See How I Did That?
See how I did that? I garnered some comments, and I gave myself an automatic topic for today's post. (Didn't think I'd stick to this posting-once-a-day thing? Oh ye of little faith.)
Seriously though. OK, the costume requires some background, and I want to ask a question about it. Did y'all watch General Hospital back in the 80s? With Luke and Laura and the Cassadines and the Asian Quarter and Blackie and Noah Drake? Well, back then, there was Rick. Rick Weber, I think his name was. And he was married to Lesley, who had long red hair but was not Bobbi. I think Lesley was Luke's sister.

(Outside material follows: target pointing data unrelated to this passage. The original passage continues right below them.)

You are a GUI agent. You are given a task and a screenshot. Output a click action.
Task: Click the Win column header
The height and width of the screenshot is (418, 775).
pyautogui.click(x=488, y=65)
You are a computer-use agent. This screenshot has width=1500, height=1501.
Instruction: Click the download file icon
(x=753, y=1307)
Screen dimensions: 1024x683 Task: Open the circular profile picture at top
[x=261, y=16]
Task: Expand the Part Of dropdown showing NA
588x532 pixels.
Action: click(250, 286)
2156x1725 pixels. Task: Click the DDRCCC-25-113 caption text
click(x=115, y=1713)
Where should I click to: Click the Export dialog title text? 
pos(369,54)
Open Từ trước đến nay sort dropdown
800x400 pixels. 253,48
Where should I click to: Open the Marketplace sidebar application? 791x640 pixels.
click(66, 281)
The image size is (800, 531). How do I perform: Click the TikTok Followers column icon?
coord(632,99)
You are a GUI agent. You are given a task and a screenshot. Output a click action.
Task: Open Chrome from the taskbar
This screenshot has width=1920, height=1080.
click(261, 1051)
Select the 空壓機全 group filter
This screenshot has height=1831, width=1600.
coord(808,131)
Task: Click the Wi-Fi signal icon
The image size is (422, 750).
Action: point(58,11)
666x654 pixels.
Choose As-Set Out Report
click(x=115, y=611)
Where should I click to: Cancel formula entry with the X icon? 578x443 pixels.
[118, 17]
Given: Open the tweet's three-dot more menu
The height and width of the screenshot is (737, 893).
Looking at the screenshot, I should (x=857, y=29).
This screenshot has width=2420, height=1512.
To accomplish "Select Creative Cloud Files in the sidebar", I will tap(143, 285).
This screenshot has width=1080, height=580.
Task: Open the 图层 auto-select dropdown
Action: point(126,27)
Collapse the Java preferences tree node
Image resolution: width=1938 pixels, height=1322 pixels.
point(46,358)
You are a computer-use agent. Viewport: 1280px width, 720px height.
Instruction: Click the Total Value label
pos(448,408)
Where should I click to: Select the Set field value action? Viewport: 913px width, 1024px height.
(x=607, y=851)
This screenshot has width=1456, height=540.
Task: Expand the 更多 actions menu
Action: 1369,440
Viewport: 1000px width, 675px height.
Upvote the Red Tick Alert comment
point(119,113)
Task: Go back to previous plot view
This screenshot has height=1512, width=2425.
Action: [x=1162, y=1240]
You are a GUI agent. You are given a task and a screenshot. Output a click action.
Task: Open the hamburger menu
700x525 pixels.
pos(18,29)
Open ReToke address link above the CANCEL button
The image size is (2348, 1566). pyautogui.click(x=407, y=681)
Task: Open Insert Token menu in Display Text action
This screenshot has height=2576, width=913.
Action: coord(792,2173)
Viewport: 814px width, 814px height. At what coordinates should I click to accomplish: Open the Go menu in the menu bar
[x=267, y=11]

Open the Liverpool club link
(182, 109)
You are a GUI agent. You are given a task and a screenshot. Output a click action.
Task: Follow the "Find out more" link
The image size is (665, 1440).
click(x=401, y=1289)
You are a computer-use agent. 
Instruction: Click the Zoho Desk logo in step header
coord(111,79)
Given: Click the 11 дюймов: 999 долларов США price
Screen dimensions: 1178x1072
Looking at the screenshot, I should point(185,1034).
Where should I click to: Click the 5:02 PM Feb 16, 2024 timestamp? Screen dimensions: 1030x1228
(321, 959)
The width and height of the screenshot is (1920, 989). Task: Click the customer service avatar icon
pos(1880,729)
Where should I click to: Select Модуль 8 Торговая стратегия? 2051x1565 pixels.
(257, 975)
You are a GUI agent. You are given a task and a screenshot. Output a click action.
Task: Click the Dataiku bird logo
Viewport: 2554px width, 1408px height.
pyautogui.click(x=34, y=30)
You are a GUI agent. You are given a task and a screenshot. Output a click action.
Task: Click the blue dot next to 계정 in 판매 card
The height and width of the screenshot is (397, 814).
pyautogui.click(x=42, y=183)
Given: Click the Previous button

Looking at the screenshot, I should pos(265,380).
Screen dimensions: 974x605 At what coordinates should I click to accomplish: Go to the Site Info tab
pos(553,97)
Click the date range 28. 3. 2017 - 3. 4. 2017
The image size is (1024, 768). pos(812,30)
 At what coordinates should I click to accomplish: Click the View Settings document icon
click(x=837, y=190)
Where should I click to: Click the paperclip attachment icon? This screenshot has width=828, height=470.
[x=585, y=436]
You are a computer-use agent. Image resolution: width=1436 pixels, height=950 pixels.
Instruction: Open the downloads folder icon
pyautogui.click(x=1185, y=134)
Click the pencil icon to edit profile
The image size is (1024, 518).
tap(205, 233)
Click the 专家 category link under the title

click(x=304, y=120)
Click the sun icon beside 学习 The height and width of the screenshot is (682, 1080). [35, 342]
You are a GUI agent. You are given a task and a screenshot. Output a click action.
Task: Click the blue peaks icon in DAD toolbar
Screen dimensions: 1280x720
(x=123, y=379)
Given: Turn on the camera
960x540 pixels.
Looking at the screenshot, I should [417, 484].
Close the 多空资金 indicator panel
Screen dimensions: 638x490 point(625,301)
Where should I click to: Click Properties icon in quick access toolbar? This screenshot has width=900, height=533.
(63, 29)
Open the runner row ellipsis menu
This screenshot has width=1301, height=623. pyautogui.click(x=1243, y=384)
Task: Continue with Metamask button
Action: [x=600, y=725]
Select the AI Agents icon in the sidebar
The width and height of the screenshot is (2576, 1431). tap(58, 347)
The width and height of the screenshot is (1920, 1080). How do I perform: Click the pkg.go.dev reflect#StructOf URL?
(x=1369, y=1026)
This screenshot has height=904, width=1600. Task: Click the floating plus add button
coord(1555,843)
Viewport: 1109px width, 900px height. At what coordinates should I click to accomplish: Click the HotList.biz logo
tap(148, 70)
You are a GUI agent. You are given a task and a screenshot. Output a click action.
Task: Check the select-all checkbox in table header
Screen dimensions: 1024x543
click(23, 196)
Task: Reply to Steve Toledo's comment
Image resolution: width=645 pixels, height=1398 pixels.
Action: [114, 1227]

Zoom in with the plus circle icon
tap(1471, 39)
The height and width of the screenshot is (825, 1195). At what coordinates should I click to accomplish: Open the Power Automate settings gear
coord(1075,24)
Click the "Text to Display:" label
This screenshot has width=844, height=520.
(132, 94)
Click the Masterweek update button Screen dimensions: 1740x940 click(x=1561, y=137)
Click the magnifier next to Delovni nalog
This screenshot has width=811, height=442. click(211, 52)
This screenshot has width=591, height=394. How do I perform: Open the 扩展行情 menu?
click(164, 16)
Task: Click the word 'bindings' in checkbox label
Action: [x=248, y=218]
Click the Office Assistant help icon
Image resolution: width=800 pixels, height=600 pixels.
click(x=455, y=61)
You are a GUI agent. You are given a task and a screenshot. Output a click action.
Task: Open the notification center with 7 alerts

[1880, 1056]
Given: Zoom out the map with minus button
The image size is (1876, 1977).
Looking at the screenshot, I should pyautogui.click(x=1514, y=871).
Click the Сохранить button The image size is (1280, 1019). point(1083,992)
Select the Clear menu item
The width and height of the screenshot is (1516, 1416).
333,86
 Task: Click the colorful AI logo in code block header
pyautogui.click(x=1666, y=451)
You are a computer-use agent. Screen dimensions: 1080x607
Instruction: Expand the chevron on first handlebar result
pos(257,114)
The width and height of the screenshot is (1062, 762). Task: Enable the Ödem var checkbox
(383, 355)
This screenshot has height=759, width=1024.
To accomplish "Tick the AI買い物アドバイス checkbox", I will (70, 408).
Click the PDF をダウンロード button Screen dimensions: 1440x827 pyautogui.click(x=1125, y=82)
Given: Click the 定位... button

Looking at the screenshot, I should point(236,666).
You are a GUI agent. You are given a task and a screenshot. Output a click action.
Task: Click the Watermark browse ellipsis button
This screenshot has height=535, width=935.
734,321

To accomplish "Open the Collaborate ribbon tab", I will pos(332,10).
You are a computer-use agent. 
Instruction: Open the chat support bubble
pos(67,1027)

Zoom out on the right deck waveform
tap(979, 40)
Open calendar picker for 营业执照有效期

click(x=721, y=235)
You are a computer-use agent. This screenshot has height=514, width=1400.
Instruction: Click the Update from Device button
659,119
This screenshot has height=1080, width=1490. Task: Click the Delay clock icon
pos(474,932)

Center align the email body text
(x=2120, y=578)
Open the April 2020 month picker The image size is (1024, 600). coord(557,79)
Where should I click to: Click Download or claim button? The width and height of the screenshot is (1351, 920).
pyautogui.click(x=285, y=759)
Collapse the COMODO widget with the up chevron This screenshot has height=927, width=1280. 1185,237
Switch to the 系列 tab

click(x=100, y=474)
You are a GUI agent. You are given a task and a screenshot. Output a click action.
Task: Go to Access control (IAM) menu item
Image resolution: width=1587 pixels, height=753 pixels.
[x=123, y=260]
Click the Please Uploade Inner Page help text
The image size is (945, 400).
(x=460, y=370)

Anyway, we all know the saying, "I'm not a doctor, but I play one on TV." This had an origin, as everything does -- a commercial for some medical issue or other. Although I wouldn't swear to it, I have a deep-seated belief that commercial starred Dr. Rick Weber as the "doctor." Can anyone corroborate? (I hope Becca is reading.)
Yeah, like this has anything to do with a Halloween costume.
Stay with me.
Cowboy wore a scrub shirt, cut off at the chest, and regular clothes underneath. He carried a scrub cap in the shirt pocket. We cut out a frame from cardboard and made it into a TV set, with channels and antennas. We taped a stethoscope to the bottom of it.
Here's how it was supposed to work:
"Hey, Cowboy, what's your costume?"
"I'm not a doctor" -- up goes the frame, around his face and shoulders, on goes the scrub cap -- "but I play one on TV."
Crickets.
I know. I fully admit it was way out there. But at the time we thought it was really, really clever.